(SELECTED TEXT)
Arguably, the point of A Serious Man is to create confusion. But after watching the film a second time—it's just been released on DVD—it seems worthwhile to revisit some of the questions it raises.

Why Larry?

Larry Gopnik, the film's sad-sack protagonist, asks "What's going on?" no fewer than seven times, by my count. The viewer knows how he feels. Why are such terrible things happening to a nice, Midwestern physics professor raising two kids in the Jewish faith? Within a two-week period: A disgruntled student tries to bribe and then blackmail him, an anonymous rival sends nasty notes to his university's tenure committee, his wife asks for a divorce, and his lawyer drops dead right in front of him. Each ordeal is fairly banal on its own. But Larry (and the audience) can't help but wonder whether, taken together, they might indicate a cosmic source.

As just about every reviewer noted, the sudden disintegration of Larry's life is meant to evoke Job, whom God punishes—killing his family, destroying his livestock—just to see if he'll remain upright and holy. (Satan bets he won't; God bets he will.) As the saying goes, Job's patience is difficult to try; but the biblical character is actually quick to air his grievances. And when God makes an appearance at the end, it's to belittle Job for complaining. He delivers one of the more sarcastic lectures in Scripture: "I am going to ask the questions, and you are going to inform me! Where were you when I laid the earth's foundations? Tell me, since you are so well-informed!" The standard interpretation is that Job can't possibly understand the complexity of God's decision-making, and that it's presumptuous for us mortals to even try.

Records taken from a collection
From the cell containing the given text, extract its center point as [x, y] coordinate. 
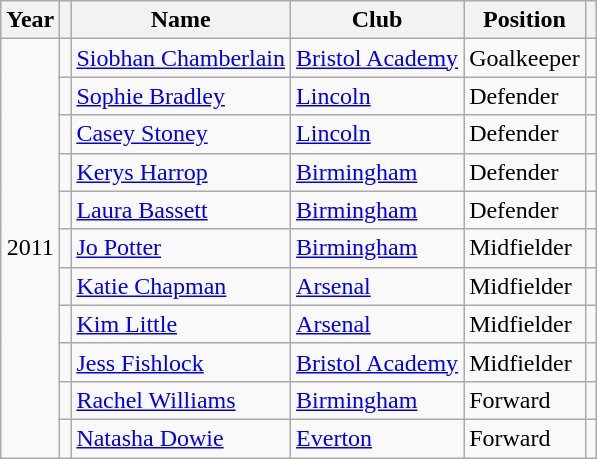
Casey Stoney [181, 134]
Jess Fishlock [181, 362]
Name [181, 20]
Everton [378, 438]
Kim Little [181, 324]
Club [378, 20]
Position [525, 20]
Goalkeeper [525, 58]
Natasha Dowie [181, 438]
2011 [30, 248]
Rachel Williams [181, 400]
Laura Bassett [181, 210]
Jo Potter [181, 248]
Kerys Harrop [181, 172]
Siobhan Chamberlain [181, 58]
Katie Chapman [181, 286]
Year [30, 20]
Sophie Bradley [181, 96]
From the cell containing the given text, extract its center point as [X, Y] coordinate. 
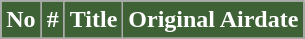
# [52, 20]
No [21, 20]
Title [94, 20]
Original Airdate [214, 20]
Pinpoint the cell where the given text exists, returning its [x, y] midpoint coordinate. 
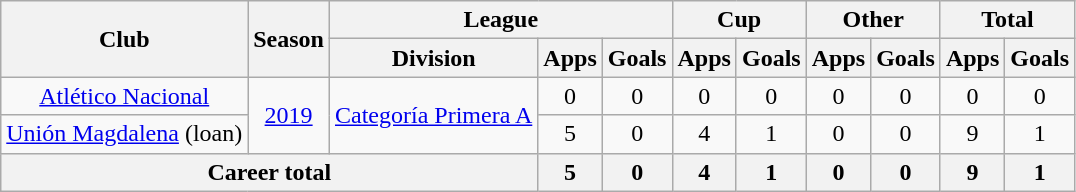
Division [433, 58]
Season [289, 39]
Total [1007, 20]
Unión Magdalena (loan) [124, 134]
2019 [289, 115]
Atlético Nacional [124, 96]
Cup [739, 20]
Other [873, 20]
Career total [270, 172]
League [500, 20]
Categoría Primera A [433, 115]
Club [124, 39]
Scan for the cell matching the given text and deliver its (X, Y) coordinate at center. 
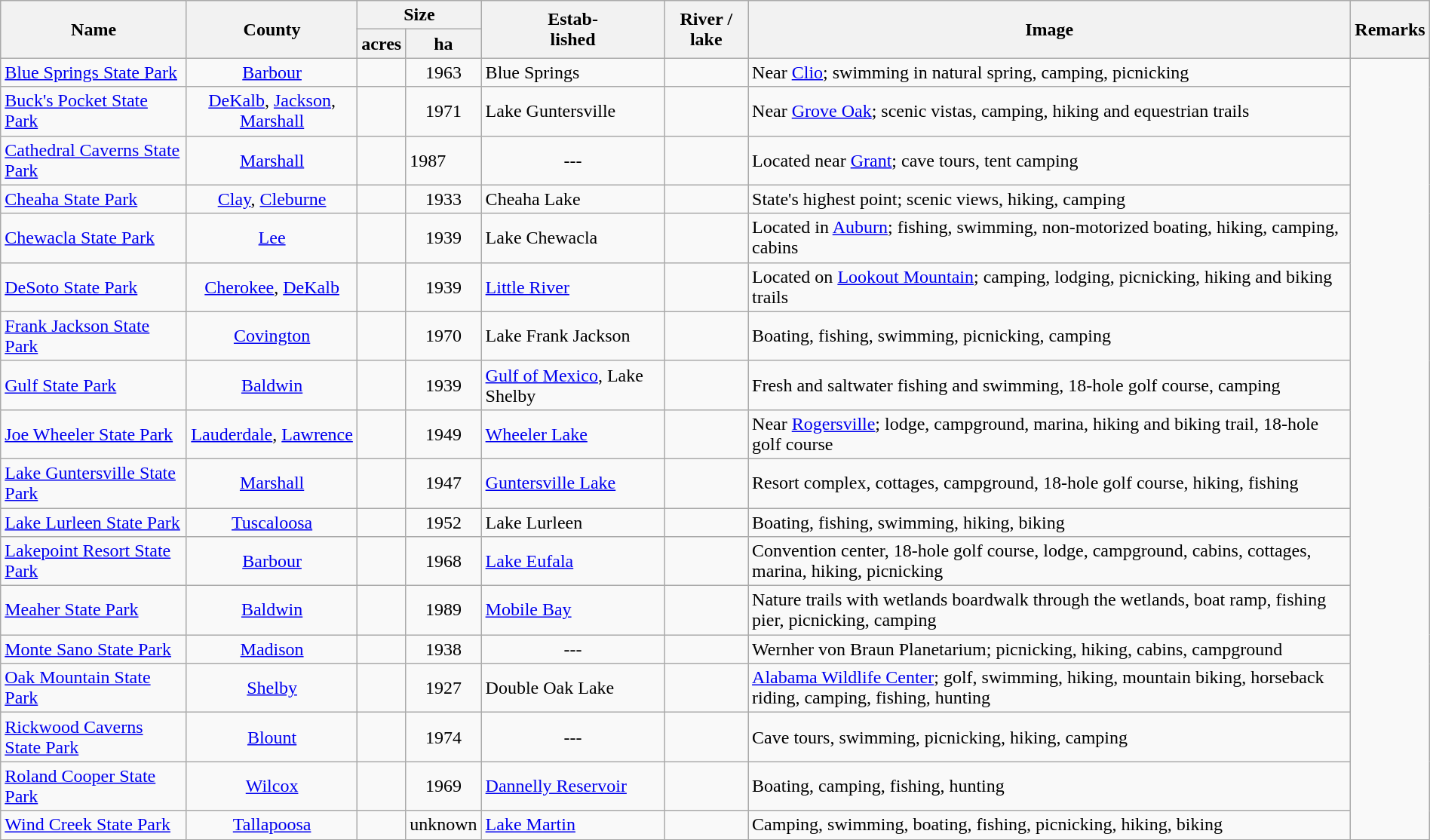
Cheaha Lake (573, 199)
1971 (443, 112)
Fresh and saltwater fishing and swimming, 18-hole golf course, camping (1050, 385)
Cheaha State Park (94, 199)
Tallapoosa (272, 825)
Boating, camping, fishing, hunting (1050, 786)
Rickwood Caverns State Park (94, 738)
Near Rogersville; lodge, campground, marina, hiking and biking trail, 18-hole golf course (1050, 434)
Lake Eufala (573, 561)
1974 (443, 738)
State's highest point; scenic views, hiking, camping (1050, 199)
Lake Martin (573, 825)
1969 (443, 786)
Frank Jackson State Park (94, 336)
acres (382, 44)
1938 (443, 649)
Little River (573, 287)
Near Grove Oak; scenic vistas, camping, hiking and equestrian trails (1050, 112)
1933 (443, 199)
Lake Lurleen (573, 523)
Madison (272, 649)
1970 (443, 336)
Guntersville Lake (573, 483)
Lake Guntersville State Park (94, 483)
Located near Grant; cave tours, tent camping (1050, 160)
Chewacla State Park (94, 238)
Wernher von Braun Planetarium; picnicking, hiking, cabins, campground (1050, 649)
Resort complex, cottages, campground, 18-hole golf course, hiking, fishing (1050, 483)
1949 (443, 434)
Lake Lurleen State Park (94, 523)
Clay, Cleburne (272, 199)
Monte Sano State Park (94, 649)
County (272, 29)
Covington (272, 336)
Cave tours, swimming, picnicking, hiking, camping (1050, 738)
Estab- lished (573, 29)
Cathedral Caverns State Park (94, 160)
Blue Springs (573, 72)
1963 (443, 72)
Shelby (272, 688)
1927 (443, 688)
Wheeler Lake (573, 434)
Camping, swimming, boating, fishing, picnicking, hiking, biking (1050, 825)
Oak Mountain State Park (94, 688)
Cherokee, DeKalb (272, 287)
Lake Chewacla (573, 238)
unknown (443, 825)
1989 (443, 611)
Remarks (1390, 29)
Convention center, 18-hole golf course, lodge, campground, cabins, cottages, marina, hiking, picnicking (1050, 561)
Meaher State Park (94, 611)
Near Clio; swimming in natural spring, camping, picnicking (1050, 72)
1968 (443, 561)
Located in Auburn; fishing, swimming, non-motorized boating, hiking, camping, cabins (1050, 238)
1947 (443, 483)
Boating, fishing, swimming, hiking, biking (1050, 523)
Blount (272, 738)
Blue Springs State Park (94, 72)
ha (443, 44)
1952 (443, 523)
Joe Wheeler State Park (94, 434)
Lake Guntersville (573, 112)
Wilcox (272, 786)
Boating, fishing, swimming, picnicking, camping (1050, 336)
1987 (443, 160)
River / lake (706, 29)
Size (419, 15)
Name (94, 29)
DeSoto State Park (94, 287)
Lauderdale, Lawrence (272, 434)
Double Oak Lake (573, 688)
DeKalb, Jackson, Marshall (272, 112)
Nature trails with wetlands boardwalk through the wetlands, boat ramp, fishing pier, picnicking, camping (1050, 611)
Lee (272, 238)
Alabama Wildlife Center; golf, swimming, hiking, mountain biking, horseback riding, camping, fishing, hunting (1050, 688)
Mobile Bay (573, 611)
Lake Frank Jackson (573, 336)
Image (1050, 29)
Gulf State Park (94, 385)
Lakepoint Resort State Park (94, 561)
Roland Cooper State Park (94, 786)
Dannelly Reservoir (573, 786)
Tuscaloosa (272, 523)
Wind Creek State Park (94, 825)
Buck's Pocket State Park (94, 112)
Gulf of Mexico, Lake Shelby (573, 385)
Located on Lookout Mountain; camping, lodging, picnicking, hiking and biking trails (1050, 287)
Find where the given text appears and provide that cell's center as (X, Y) coordinate. 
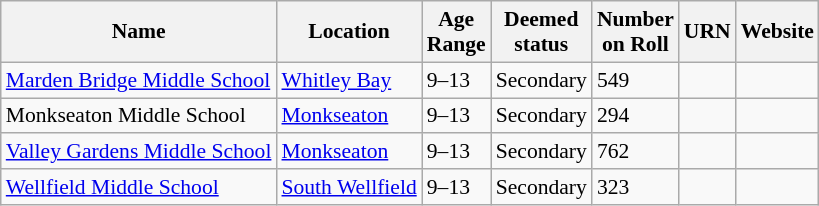
Valley Gardens Middle School (139, 152)
Monkseaton Middle School (139, 116)
Wellfield Middle School (139, 187)
Deemedstatus (542, 32)
Whitley Bay (348, 80)
South Wellfield (348, 187)
Marden Bridge Middle School (139, 80)
URN (708, 32)
AgeRange (456, 32)
294 (636, 116)
Numberon Roll (636, 32)
323 (636, 187)
Website (778, 32)
549 (636, 80)
762 (636, 152)
Location (348, 32)
Name (139, 32)
Determine the (x, y) coordinate at the center of the cell enclosing the given text.  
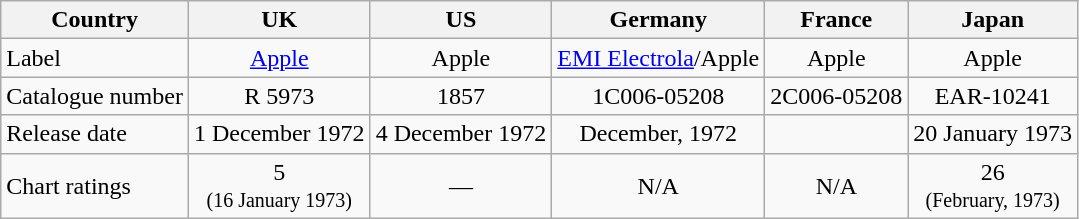
2C006-05208 (836, 96)
— (461, 186)
Country (95, 20)
Germany (658, 20)
France (836, 20)
Catalogue number (95, 96)
US (461, 20)
1857 (461, 96)
Release date (95, 134)
Chart ratings (95, 186)
20 January 1973 (993, 134)
4 December 1972 (461, 134)
R 5973 (279, 96)
EAR-10241 (993, 96)
1C006-05208 (658, 96)
UK (279, 20)
Label (95, 58)
1 December 1972 (279, 134)
5 (16 January 1973) (279, 186)
EMI Electrola/Apple (658, 58)
Japan (993, 20)
26 (February, 1973) (993, 186)
December, 1972 (658, 134)
From the cell containing the given text, extract its center point as [x, y] coordinate. 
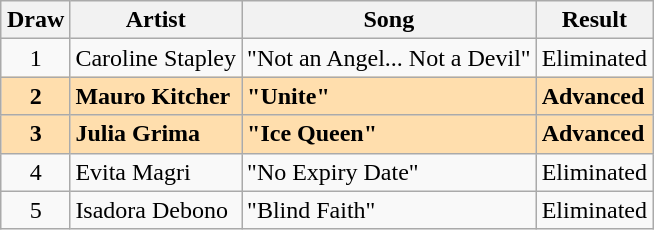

(AIM 1)
In the passage on A Serious Man, what does Larry's wife ask him for?
(AIM 2)
Extend the passage on A Serious Man beyond its last sentence.
The records are separate material, unconnected to the passage on A Serious Man.

(RESULT 1)
A divorce.

(RESULT 2)
Unable to question God directly, Larry takes his problems to a series of rabbis, who push a Job-ish moral. The first rabbi, Scott, suggests, "You have to see these things as expressions of God's will. You don't have to like it, of course." When Gopnik complains to the second rabbi, Nachtner, that he just wants "an answer," Nachtner reprimands: "The answer! Sure! We all want the answer! But Hashem doesn't owe us the answer, Larry. Hashem doesn't owe us anything. The obligation runs the other way." It's the modern equivalent of, "Where were you when I laid the earth's foundations?"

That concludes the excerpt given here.